Tata Steel Nederland (TSN) created a digital twin of its steel ladle operation as part of a broader effort to decarbonize; a TSN researcher described it on a webcast as a “complex system of different demands and choices to make.” For example, running the operation at slightly lower temperatures reduces wear on the ladle’s parts—potentially reducing production losses—but actually increases CO2 emissions.
“You can’t make the right decision with only one model of one installation,” says Paul Van Beurden, principal researcher. TSN now runs dozens, if not hundreds, of what-if models on its digital twin, getting answers in seconds about what adjustments would reduce emissions while keeping efficiency high. The thermo management application also uses AI to make predictions about equipment failure, among other things.
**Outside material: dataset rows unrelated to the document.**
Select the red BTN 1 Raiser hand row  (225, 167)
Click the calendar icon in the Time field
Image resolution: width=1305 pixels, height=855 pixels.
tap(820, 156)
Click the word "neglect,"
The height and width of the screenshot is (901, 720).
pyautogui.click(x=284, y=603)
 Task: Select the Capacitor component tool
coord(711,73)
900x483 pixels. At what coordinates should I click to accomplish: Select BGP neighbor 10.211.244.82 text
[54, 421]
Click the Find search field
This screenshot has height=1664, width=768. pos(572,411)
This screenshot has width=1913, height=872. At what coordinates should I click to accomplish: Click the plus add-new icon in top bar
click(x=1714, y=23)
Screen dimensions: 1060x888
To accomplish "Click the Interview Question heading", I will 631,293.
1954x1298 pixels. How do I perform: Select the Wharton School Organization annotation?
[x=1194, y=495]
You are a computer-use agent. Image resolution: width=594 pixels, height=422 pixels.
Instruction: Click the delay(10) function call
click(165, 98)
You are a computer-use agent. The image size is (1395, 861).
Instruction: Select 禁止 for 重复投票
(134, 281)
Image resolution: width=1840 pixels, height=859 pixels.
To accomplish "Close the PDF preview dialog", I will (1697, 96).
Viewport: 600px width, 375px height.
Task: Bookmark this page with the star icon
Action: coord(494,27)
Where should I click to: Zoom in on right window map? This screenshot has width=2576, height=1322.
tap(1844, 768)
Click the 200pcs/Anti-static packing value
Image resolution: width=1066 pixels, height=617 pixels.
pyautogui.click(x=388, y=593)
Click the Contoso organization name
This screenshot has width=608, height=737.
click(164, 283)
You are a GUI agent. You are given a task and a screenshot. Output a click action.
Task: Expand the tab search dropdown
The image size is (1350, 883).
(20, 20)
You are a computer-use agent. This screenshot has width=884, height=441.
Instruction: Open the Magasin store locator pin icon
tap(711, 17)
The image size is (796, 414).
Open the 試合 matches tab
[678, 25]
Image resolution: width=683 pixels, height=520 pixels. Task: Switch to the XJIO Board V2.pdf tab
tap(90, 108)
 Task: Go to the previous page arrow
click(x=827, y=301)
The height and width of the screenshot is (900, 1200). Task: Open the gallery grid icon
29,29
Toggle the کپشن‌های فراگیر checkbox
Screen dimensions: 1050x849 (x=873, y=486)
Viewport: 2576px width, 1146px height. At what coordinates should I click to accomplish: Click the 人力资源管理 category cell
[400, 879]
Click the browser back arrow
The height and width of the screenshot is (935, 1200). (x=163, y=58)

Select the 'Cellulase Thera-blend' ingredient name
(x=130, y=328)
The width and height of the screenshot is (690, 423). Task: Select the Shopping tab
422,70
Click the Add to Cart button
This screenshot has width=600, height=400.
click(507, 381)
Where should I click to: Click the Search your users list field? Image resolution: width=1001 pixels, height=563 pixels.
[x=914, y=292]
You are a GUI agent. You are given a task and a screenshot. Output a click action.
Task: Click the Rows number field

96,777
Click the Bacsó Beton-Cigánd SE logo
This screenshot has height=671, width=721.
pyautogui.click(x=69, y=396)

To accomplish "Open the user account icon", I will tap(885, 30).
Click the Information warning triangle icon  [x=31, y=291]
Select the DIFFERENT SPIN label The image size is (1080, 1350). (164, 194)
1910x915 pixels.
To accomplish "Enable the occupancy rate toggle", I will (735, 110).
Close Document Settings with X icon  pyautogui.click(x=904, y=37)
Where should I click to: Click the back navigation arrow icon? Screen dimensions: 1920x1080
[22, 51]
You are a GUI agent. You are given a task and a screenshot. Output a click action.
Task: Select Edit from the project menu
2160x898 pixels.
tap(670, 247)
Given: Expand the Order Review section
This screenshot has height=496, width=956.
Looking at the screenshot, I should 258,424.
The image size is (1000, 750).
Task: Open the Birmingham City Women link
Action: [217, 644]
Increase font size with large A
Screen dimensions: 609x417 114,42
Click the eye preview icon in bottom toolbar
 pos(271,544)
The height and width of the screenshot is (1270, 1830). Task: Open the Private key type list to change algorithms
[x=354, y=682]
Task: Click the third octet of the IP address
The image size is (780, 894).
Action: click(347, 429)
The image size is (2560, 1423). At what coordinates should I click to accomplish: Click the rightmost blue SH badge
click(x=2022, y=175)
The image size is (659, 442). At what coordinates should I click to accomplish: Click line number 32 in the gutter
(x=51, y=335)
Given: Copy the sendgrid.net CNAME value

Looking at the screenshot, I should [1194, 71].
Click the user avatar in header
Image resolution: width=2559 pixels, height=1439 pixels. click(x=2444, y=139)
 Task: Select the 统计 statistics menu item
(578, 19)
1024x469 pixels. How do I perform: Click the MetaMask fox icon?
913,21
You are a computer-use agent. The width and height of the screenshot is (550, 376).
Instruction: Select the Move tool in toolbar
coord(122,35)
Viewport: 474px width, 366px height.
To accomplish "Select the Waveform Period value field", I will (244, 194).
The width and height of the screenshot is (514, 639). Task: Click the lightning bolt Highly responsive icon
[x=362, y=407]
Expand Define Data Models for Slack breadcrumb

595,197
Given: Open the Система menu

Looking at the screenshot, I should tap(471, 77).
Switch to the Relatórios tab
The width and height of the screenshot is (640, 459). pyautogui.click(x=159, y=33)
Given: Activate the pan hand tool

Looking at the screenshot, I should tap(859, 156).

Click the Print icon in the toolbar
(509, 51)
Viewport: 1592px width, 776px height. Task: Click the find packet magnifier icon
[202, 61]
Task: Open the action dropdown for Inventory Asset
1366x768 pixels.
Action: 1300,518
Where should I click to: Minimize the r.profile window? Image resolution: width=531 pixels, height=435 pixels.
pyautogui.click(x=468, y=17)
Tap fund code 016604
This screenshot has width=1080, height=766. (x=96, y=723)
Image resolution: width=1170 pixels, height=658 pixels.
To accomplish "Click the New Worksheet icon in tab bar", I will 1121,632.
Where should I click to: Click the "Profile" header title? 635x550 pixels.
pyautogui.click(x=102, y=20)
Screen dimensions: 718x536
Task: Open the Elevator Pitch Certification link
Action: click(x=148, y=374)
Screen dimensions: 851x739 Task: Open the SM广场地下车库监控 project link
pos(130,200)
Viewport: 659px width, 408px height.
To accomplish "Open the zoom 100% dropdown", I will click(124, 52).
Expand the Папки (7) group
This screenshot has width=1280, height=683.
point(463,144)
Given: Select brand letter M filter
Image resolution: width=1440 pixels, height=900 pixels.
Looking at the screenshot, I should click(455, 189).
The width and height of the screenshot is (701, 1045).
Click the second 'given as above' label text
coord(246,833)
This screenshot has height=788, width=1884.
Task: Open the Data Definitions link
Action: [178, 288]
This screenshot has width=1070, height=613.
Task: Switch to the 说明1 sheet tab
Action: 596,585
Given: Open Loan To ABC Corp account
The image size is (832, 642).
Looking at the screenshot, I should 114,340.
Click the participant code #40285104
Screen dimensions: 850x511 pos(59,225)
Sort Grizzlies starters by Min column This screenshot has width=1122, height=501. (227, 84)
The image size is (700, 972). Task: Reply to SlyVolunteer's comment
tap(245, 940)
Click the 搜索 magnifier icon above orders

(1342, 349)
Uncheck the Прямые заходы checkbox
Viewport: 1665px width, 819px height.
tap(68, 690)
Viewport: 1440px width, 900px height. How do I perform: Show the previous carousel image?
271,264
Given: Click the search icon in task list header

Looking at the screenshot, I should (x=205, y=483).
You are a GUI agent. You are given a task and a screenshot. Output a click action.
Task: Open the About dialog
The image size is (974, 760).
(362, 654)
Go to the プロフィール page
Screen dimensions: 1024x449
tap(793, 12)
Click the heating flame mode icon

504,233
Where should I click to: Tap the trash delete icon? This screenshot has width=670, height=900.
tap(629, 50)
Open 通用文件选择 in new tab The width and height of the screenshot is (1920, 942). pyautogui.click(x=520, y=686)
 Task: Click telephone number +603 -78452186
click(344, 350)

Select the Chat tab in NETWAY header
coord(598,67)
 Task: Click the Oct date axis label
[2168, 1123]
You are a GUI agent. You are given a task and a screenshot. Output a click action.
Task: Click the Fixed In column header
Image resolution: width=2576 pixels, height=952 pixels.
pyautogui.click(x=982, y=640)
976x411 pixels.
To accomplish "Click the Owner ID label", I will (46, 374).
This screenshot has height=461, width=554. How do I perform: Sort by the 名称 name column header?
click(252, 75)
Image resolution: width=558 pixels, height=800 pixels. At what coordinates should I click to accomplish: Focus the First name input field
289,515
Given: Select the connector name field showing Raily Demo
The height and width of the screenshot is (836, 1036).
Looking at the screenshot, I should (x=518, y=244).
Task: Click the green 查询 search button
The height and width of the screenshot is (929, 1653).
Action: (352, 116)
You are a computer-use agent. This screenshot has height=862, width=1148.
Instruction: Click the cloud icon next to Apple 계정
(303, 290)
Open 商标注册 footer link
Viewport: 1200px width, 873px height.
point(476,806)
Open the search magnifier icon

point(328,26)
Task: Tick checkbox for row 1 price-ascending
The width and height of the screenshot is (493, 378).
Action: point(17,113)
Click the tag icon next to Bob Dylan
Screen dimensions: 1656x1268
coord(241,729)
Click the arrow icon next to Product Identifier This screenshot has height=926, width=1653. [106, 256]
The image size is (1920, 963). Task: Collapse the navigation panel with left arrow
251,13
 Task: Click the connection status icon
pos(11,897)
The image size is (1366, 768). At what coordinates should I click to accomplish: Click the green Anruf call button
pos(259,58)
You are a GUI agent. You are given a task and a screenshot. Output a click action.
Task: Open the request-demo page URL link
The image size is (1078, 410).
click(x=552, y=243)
Digital twins are virtual representations of a physical item or an entire system, based on data captured and shared through sensors and Internet of Things (IoT) devices. An accurate digital twin enables rich 3D modeling and what-if analysis. With the addition of machine learning (ML) and advanced data analytics capabilities, it’s possible to quickly derive powerful insights about the system being modeled. The implications are huge. As demonstrated at TSN, digital twins can save serious money, improve product designs, elevate efficiency and productivity, and boost sustainability.
Until now, heavy industries that work with large assets and that use product lifecycle management (PLM) systems—including oil and gas extraction, aerospace, and automotive—have been leaders in digital twin adoption. But that has changed in recent years because the components that make digital twins possible and useful are now much less expensive, easier to use, and easier to access. Digital twins are now being used in retail, utilities, healthcare, and even smart cities.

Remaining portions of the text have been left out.